Nitekim Türkiye’nin İran’la yaptığı haklı ticareti
baltalamak için her yolu denedi. Hâlbuki komşumuz İran’la ticaret
yapmak en doğal hakkımız. 29 Kasım 2017’de "ABD'li
vekiller Halkbank'a yaptırım istedi" başlıklı bir
yazı yazmış ve şöyle demiştim:
“Amerikan Hazine Bakanlığı Terör ve Mali
İstihbarattan Sorumlu Müsteşarı David Cohen, 20 Aralık 2013'te
İran'a yönelik ambargo ihlal edildiği gerekçesiyle Türkiye'ye
geldi. İran'la yapılan ticaretten rahatsız olduklarını
söyledi. Halkbank artık ABD ve İsrail'in hedefindeydi. Cohen 21
Aralık 2013'te İsrail'e gitti.
Halkbank'ın ceza alması için var
güçleriyle çalıştılar. İran'la ticaret yapmak suçmuş gibi
gösterdiler. David Cohen, yaptıklarının mükâfatı olarak ‘CIA Başkan
Yardımcısı’ görevine tevdi edilerek
ödüllendirildi.
FETÖ'cülerin gerçek yüzü ortaya çıkınca ve
kumpaslar birer birer çökünce bu defa devreye ABD'li savcı ve
hâkimler girdi. FETÖ'cülerin hukuk bürosu YKK (Yüksel Karkın
Küçük) savcı Preet Bharara ve hâkim Richard Berman Türkiye'de
ağırlandılar. Yedirildiler, içirildiler. 5 yıldızlı otelde
kaldılar. FETÖ ile Amerikalı savcı ve hâkimlerin irtibatı artık
sağlamdı...”
Mehmet Hakan Atilla yok yere tutuklandı ve 32 ay
ceza aldı. En muhalifler, davayı yerinde izleyenler bile Halkbank
davasının içi boş olduğunu söylediler. Kara para aklama işi hariç
her şeyden suçlu buldular.

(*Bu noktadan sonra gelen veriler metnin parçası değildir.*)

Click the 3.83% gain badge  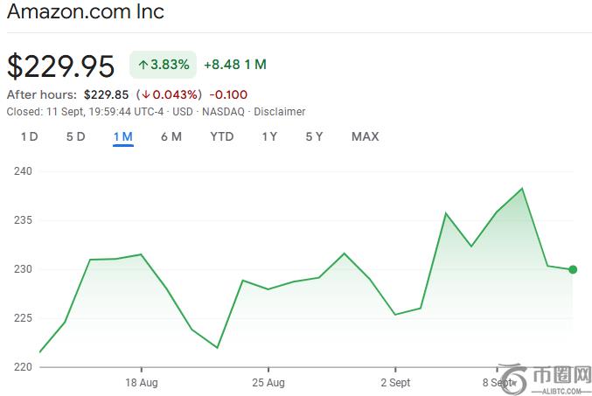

Türkiye demokratik olarak Amerika’ya
itirazlarını dile getirdi. Bu dava haksızdır dedi. İran’la
ambargoyu delmedik dedi. Amerika bize ne
dedi?: “Burada bağımsız yargı
var.”
Rahip Brunson, İzmir’de cezaevindeydi. Ev hapsine
alındı. Başkan Trump ve yardımcısı Mike Pence
kıyamet kopardılar. Niçin bırakılmadığını sorgulamaya
başladılar ve Türkiye’yi tehdit ettiler. Ambargo uygularız
dediler.
FETÖ lideri terörist Gülen’le ilgili yüzlerce
klasör dosya gönderdi. Defalarca devletimiz terörist Gülen’i
Amerika Adalet Bakanlığı’ndan istedi. “Bizde tarafsız
yargı var” dediler. Türkiye kimseyi tehdit etmedi.
Bağırıp çağırmadı.
Amerika ve yönetici kadrosu Soğuk Savaş şartları
var sanıyorlar. Türkiye’de de Amerika’dan korkacak liderler var
sanıyorlar. Fena hâlde yanılıyorlar. Türkiye doğru bildiği yoldan
gidiyor. Çıkarı neyse öyle davranıyor. Aynen Afrin’de ülkemize
tehdit gördüğümüz PKK’yı o bölgeden temizlediğimiz
gibi.
Hem "NATO’dan müttefikiz, stratejik
ortağımızsın" diyeceksiniz hem de FETÖ konusunda
kılınızı kıpırdatmayacaksınız. Nasıl stratejik ortaklık bu?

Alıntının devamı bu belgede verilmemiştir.